### EXERCISE AIM
Present all of the material below as a Markdown table with two columns, Row and Text, giving each nonblank line its own numbered row. Leave out blank lines and pictures.

### EXTRACTED ENTRIES

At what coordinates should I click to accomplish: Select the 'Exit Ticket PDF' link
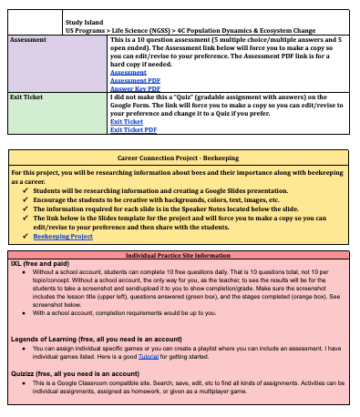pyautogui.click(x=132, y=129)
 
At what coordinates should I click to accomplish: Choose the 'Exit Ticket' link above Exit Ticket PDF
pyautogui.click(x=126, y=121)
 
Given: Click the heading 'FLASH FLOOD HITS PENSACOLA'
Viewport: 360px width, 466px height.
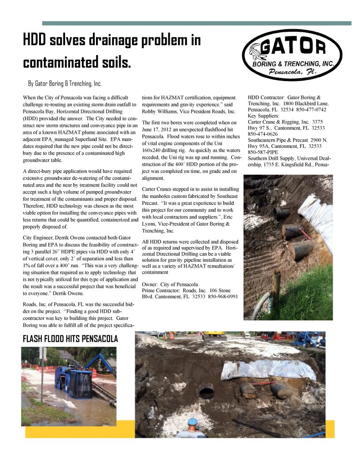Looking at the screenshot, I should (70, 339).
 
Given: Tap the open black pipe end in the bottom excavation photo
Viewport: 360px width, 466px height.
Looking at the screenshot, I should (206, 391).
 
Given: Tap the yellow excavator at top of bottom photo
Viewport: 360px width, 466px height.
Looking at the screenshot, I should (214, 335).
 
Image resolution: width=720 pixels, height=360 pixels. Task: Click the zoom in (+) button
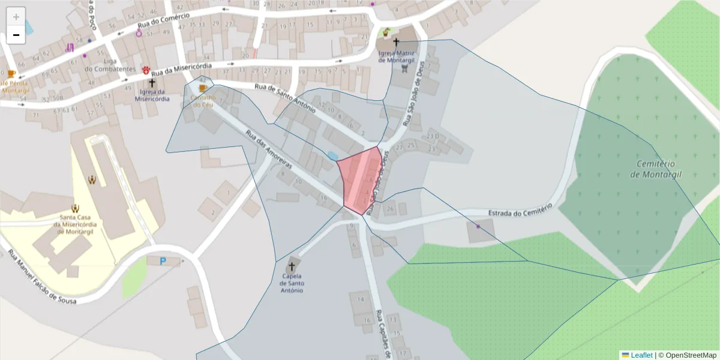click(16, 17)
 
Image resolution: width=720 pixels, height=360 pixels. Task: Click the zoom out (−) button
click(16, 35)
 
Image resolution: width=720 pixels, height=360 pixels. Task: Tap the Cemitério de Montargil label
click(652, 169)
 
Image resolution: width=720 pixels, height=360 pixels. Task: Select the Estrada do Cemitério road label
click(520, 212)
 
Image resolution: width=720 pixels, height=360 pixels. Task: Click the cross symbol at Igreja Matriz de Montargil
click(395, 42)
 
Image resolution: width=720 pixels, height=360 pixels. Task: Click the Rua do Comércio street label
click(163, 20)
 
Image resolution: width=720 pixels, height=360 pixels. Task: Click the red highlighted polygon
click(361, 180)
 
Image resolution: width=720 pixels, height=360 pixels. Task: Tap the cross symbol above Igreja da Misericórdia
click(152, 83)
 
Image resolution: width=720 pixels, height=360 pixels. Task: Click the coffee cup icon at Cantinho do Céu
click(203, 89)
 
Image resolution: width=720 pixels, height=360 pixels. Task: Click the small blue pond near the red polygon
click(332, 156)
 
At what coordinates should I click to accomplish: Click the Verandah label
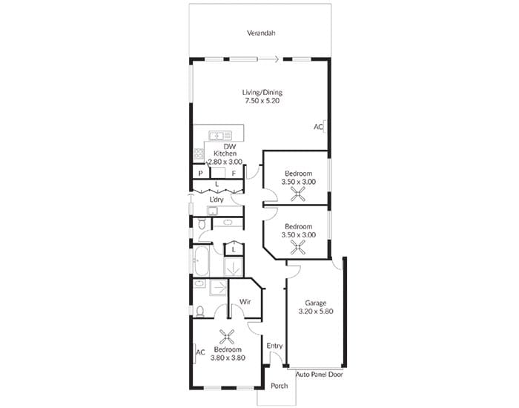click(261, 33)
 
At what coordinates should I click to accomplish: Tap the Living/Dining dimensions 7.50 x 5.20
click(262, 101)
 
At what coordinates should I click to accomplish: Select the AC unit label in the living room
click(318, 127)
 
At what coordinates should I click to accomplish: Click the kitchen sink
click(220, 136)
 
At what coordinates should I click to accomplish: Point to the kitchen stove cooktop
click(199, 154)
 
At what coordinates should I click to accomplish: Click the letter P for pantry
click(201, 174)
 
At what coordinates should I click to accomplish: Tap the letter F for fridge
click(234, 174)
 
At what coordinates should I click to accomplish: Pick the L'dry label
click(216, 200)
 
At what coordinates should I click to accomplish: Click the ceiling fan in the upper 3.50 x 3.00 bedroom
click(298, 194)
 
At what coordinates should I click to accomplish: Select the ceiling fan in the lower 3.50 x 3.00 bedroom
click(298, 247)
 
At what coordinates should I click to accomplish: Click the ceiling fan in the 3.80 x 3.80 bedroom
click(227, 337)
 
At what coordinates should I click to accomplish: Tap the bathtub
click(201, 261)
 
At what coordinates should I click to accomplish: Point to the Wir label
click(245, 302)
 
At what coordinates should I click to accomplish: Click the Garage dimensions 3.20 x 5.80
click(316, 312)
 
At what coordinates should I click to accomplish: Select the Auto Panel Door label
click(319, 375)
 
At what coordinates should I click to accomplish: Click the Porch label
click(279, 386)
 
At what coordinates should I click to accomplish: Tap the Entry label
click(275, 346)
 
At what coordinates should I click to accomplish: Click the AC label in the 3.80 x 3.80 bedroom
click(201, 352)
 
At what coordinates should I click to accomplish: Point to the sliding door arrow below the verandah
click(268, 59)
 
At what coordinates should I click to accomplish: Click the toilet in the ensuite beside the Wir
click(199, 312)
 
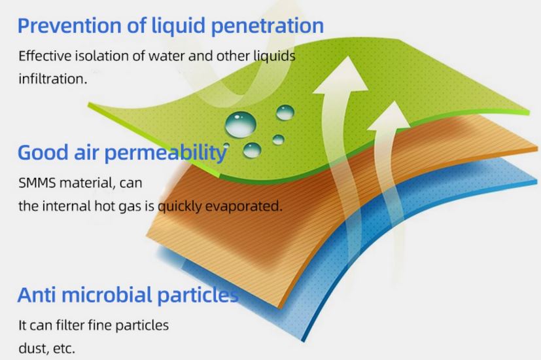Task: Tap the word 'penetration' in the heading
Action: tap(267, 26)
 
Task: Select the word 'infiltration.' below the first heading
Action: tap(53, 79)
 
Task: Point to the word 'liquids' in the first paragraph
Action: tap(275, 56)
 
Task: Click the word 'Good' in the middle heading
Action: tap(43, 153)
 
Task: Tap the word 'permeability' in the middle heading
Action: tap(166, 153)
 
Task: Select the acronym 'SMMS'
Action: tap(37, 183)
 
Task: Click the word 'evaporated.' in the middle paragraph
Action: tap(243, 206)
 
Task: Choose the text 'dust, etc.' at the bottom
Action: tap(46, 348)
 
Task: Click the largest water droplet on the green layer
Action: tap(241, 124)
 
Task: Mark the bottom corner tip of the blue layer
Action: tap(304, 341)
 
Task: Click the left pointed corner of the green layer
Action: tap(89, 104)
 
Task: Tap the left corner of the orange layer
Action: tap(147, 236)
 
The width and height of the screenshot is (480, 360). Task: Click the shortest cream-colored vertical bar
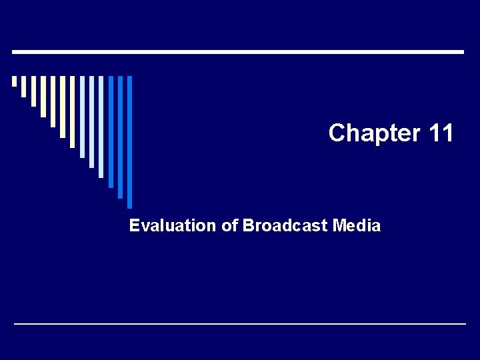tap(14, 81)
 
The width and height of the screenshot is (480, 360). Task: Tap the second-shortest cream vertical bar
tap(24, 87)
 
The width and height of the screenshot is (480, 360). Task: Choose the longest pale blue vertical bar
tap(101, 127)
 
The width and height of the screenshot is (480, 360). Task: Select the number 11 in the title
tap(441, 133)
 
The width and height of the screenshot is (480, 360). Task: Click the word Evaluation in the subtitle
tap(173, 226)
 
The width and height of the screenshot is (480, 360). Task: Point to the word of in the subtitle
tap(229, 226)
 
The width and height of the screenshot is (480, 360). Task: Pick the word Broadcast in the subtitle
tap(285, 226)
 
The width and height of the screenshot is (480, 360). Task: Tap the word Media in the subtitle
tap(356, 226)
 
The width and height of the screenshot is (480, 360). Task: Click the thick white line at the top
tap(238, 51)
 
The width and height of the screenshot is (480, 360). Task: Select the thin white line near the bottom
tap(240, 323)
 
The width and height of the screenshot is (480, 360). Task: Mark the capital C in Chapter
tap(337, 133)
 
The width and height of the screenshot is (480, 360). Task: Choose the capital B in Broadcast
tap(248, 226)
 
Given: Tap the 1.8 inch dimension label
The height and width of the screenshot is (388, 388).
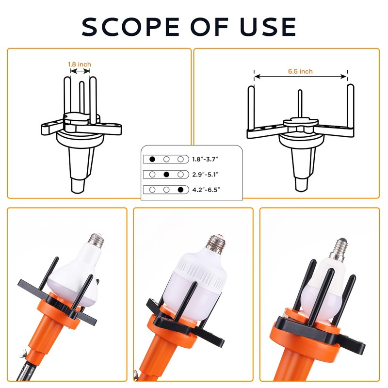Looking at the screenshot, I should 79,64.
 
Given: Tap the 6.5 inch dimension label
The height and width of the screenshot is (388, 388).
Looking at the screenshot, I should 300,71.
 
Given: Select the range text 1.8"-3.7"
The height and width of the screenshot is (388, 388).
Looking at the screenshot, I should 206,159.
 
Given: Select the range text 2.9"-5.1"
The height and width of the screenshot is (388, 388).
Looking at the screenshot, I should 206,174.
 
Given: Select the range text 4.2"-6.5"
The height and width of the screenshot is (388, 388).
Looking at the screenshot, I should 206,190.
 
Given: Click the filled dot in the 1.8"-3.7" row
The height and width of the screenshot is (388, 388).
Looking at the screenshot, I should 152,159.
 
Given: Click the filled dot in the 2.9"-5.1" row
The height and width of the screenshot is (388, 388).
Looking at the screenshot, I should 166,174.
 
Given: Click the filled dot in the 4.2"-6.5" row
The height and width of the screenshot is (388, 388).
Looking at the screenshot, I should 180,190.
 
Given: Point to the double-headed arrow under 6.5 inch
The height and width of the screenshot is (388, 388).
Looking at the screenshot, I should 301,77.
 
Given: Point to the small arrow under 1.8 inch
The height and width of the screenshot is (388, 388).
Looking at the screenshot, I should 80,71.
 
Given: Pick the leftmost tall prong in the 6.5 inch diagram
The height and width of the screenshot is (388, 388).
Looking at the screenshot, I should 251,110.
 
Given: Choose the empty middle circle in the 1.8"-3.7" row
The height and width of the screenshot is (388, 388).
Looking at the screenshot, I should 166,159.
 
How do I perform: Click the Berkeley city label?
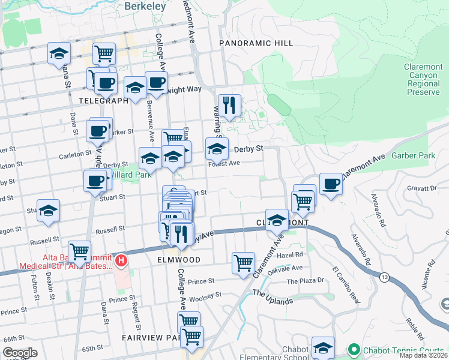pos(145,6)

### FULL OUTPUT
| Row | Text |
|---|---|
| 1 | At what coordinates should I click to accomplish: Select the 'Exit Ticket PDF' link |
| 2 | pyautogui.click(x=132, y=129) |
| 3 | At what coordinates should I click to accomplish: Choose the 'Exit Ticket' link above Exit Ticket PDF |
| 4 | pyautogui.click(x=126, y=121) |
| 5 | Given: Click the heading 'FLASH FLOOD HITS PENSACOLA' |
| 6 | Viewport: 360px width, 466px height. |
| 7 | Looking at the screenshot, I should (70, 339). |
| 8 | Given: Tap the open black pipe end in the bottom excavation photo |
| 9 | Viewport: 360px width, 466px height. |
| 10 | Looking at the screenshot, I should (206, 391). |
| 11 | Given: Tap the yellow excavator at top of bottom photo |
| 12 | Viewport: 360px width, 466px height. |
| 13 | Looking at the screenshot, I should (214, 335). |
| 14 | Image resolution: width=720 pixels, height=360 pixels. Task: Click the zoom in (+) button |
| 15 | click(16, 17) |
| 16 | Image resolution: width=720 pixels, height=360 pixels. Task: Click the zoom out (−) button |
| 17 | click(16, 35) |
| 18 | Image resolution: width=720 pixels, height=360 pixels. Task: Tap the Cemitério de Montargil label |
| 19 | click(652, 169) |
| 20 | Image resolution: width=720 pixels, height=360 pixels. Task: Select the Estrada do Cemitério road label |
| 21 | click(520, 212) |
| 22 | Image resolution: width=720 pixels, height=360 pixels. Task: Click the cross symbol at Igreja Matriz de Montargil |
| 23 | click(395, 42) |
| 24 | Image resolution: width=720 pixels, height=360 pixels. Task: Click the Rua do Comércio street label |
| 25 | click(163, 20) |
| 26 | Image resolution: width=720 pixels, height=360 pixels. Task: Click the red highlighted polygon |
| 27 | click(361, 180) |
| 28 | Image resolution: width=720 pixels, height=360 pixels. Task: Tap the cross symbol above Igreja da Misericórdia |
| 29 | click(152, 83) |
| 30 | Image resolution: width=720 pixels, height=360 pixels. Task: Click the coffee cup icon at Cantinho do Céu |
| 31 | click(203, 89) |
| 32 | Image resolution: width=720 pixels, height=360 pixels. Task: Click the small blue pond near the red polygon |
| 33 | click(332, 156) |
| 34 | At what coordinates should I click to accomplish: Click the Verandah label |
| 35 | click(261, 33) |
| 36 | At what coordinates should I click to accomplish: Tap the Living/Dining dimensions 7.50 x 5.20 |
| 37 | click(262, 101) |
| 38 | At what coordinates should I click to accomplish: Select the AC unit label in the living room |
| 39 | click(318, 127) |
| 40 | At what coordinates should I click to accomplish: Click the kitchen sink |
| 41 | click(220, 136) |
| 42 | At what coordinates should I click to accomplish: Point to the kitchen stove cooktop |
| 43 | click(199, 154) |
| 44 | At what coordinates should I click to accomplish: Click the letter P for pantry |
| 45 | click(201, 174) |
| 46 | At what coordinates should I click to accomplish: Tap the letter F for fridge |
| 47 | click(234, 174) |
| 48 | At what coordinates should I click to accomplish: Pick the L'dry label |
| 49 | click(216, 200) |
| 50 | At what coordinates should I click to accomplish: Click the ceiling fan in the upper 3.50 x 3.00 bedroom |
| 51 | click(298, 194) |
| 52 | At what coordinates should I click to accomplish: Select the ceiling fan in the lower 3.50 x 3.00 bedroom |
| 53 | click(298, 247) |
| 54 | At what coordinates should I click to accomplish: Click the ceiling fan in the 3.80 x 3.80 bedroom |
| 55 | click(227, 337) |
| 56 | At what coordinates should I click to accomplish: Tap the bathtub |
| 57 | click(201, 261) |
| 58 | At what coordinates should I click to accomplish: Point to the Wir label |
| 59 | click(245, 302) |
| 60 | At what coordinates should I click to accomplish: Click the Garage dimensions 3.20 x 5.80 |
| 61 | click(316, 312) |
| 62 | At what coordinates should I click to accomplish: Select the Auto Panel Door label |
| 63 | click(319, 375) |
| 64 | At what coordinates should I click to accomplish: Click the Porch label |
| 65 | click(279, 386) |
| 66 | At what coordinates should I click to accomplish: Tap the Entry label |
| 67 | click(275, 346) |
| 68 | At what coordinates should I click to accomplish: Click the AC label in the 3.80 x 3.80 bedroom |
| 69 | click(201, 352) |
| 70 | At what coordinates should I click to accomplish: Point to the sliding door arrow below the verandah |
| 71 | click(268, 59) |
| 72 | At what coordinates should I click to accomplish: Click the toilet in the ensuite beside the Wir |
| 73 | click(199, 312) |
| 74 | Task: Tap the word 'penetration' in the heading |
| 75 | Action: tap(267, 26) |
| 76 | Task: Select the word 'infiltration.' below the first heading |
| 77 | Action: tap(53, 79) |
| 78 | Task: Point to the word 'liquids' in the first paragraph |
| 79 | Action: tap(275, 56) |
| 80 | Task: Click the word 'Good' in the middle heading |
| 81 | Action: tap(43, 153) |
| 82 | Task: Tap the word 'permeability' in the middle heading |
| 83 | Action: tap(166, 153) |
| 84 | Task: Select the acronym 'SMMS' |
| 85 | Action: tap(37, 183) |
| 86 | Task: Click the word 'evaporated.' in the middle paragraph |
| 87 | Action: tap(243, 206) |
| 88 | Task: Choose the text 'dust, etc.' at the bottom |
| 89 | Action: tap(46, 348) |
| 90 | Task: Click the largest water droplet on the green layer |
| 91 | Action: tap(241, 124) |
| 92 | Task: Mark the bottom corner tip of the blue layer |
| 93 | Action: tap(304, 341) |
| 94 | Task: Click the left pointed corner of the green layer |
| 95 | Action: tap(89, 104) |
| 96 | Task: Tap the left corner of the orange layer |
| 97 | Action: tap(147, 236) |
| 98 | The width and height of the screenshot is (480, 360). Task: Click the shortest cream-colored vertical bar |
| 99 | tap(14, 81) |
| 100 | The width and height of the screenshot is (480, 360). Task: Tap the second-shortest cream vertical bar |
| 101 | tap(24, 87) |
| 102 | The width and height of the screenshot is (480, 360). Task: Choose the longest pale blue vertical bar |
| 103 | tap(101, 127) |
| 104 | The width and height of the screenshot is (480, 360). Task: Select the number 11 in the title |
| 105 | tap(441, 133) |
| 106 | The width and height of the screenshot is (480, 360). Task: Click the word Evaluation in the subtitle |
| 107 | tap(173, 226) |
| 108 | The width and height of the screenshot is (480, 360). Task: Point to the word of in the subtitle |
| 109 | tap(229, 226) |
| 110 | The width and height of the screenshot is (480, 360). Task: Pick the word Broadcast in the subtitle |
| 111 | tap(285, 226) |
| 112 | The width and height of the screenshot is (480, 360). Task: Tap the word Media in the subtitle |
| 113 | tap(356, 226) |
| 114 | The width and height of the screenshot is (480, 360). Task: Click the thick white line at the top |
| 115 | tap(238, 51) |
| 116 | The width and height of the screenshot is (480, 360). Task: Select the thin white line near the bottom |
| 117 | tap(240, 323) |
| 118 | The width and height of the screenshot is (480, 360). Task: Mark the capital C in Chapter |
| 119 | tap(337, 133) |
| 120 | The width and height of the screenshot is (480, 360). Task: Choose the capital B in Broadcast |
| 121 | tap(248, 226) |
| 122 | Given: Tap the 1.8 inch dimension label |
| 123 | The height and width of the screenshot is (388, 388). |
| 124 | Looking at the screenshot, I should 79,64. |
| 125 | Given: Tap the 6.5 inch dimension label |
| 126 | The height and width of the screenshot is (388, 388). |
| 127 | Looking at the screenshot, I should 300,71. |
| 128 | Given: Select the range text 1.8"-3.7" |
| 129 | The height and width of the screenshot is (388, 388). |
| 130 | Looking at the screenshot, I should 206,159. |
| 131 | Given: Select the range text 2.9"-5.1" |
| 132 | The height and width of the screenshot is (388, 388). |
| 133 | Looking at the screenshot, I should 206,174. |
| 134 | Given: Select the range text 4.2"-6.5" |
| 135 | The height and width of the screenshot is (388, 388). |
| 136 | Looking at the screenshot, I should 206,190. |
| 137 | Given: Click the filled dot in the 1.8"-3.7" row |
| 138 | The height and width of the screenshot is (388, 388). |
| 139 | Looking at the screenshot, I should 152,159. |
| 140 | Given: Click the filled dot in the 2.9"-5.1" row |
| 141 | The height and width of the screenshot is (388, 388). |
| 142 | Looking at the screenshot, I should 166,174. |
| 143 | Given: Click the filled dot in the 4.2"-6.5" row |
| 144 | The height and width of the screenshot is (388, 388). |
| 145 | Looking at the screenshot, I should 180,190. |
| 146 | Given: Point to the double-headed arrow under 6.5 inch |
| 147 | The height and width of the screenshot is (388, 388). |
| 148 | Looking at the screenshot, I should 301,77. |
| 149 | Given: Point to the small arrow under 1.8 inch |
| 150 | The height and width of the screenshot is (388, 388). |
| 151 | Looking at the screenshot, I should 80,71. |
| 152 | Given: Pick the leftmost tall prong in the 6.5 inch diagram |
| 153 | The height and width of the screenshot is (388, 388). |
| 154 | Looking at the screenshot, I should 251,110. |
| 155 | Given: Choose the empty middle circle in the 1.8"-3.7" row |
| 156 | The height and width of the screenshot is (388, 388). |
| 157 | Looking at the screenshot, I should 166,159. |
| 158 | How do I perform: Click the Berkeley city label? |
| 159 | pos(145,6) |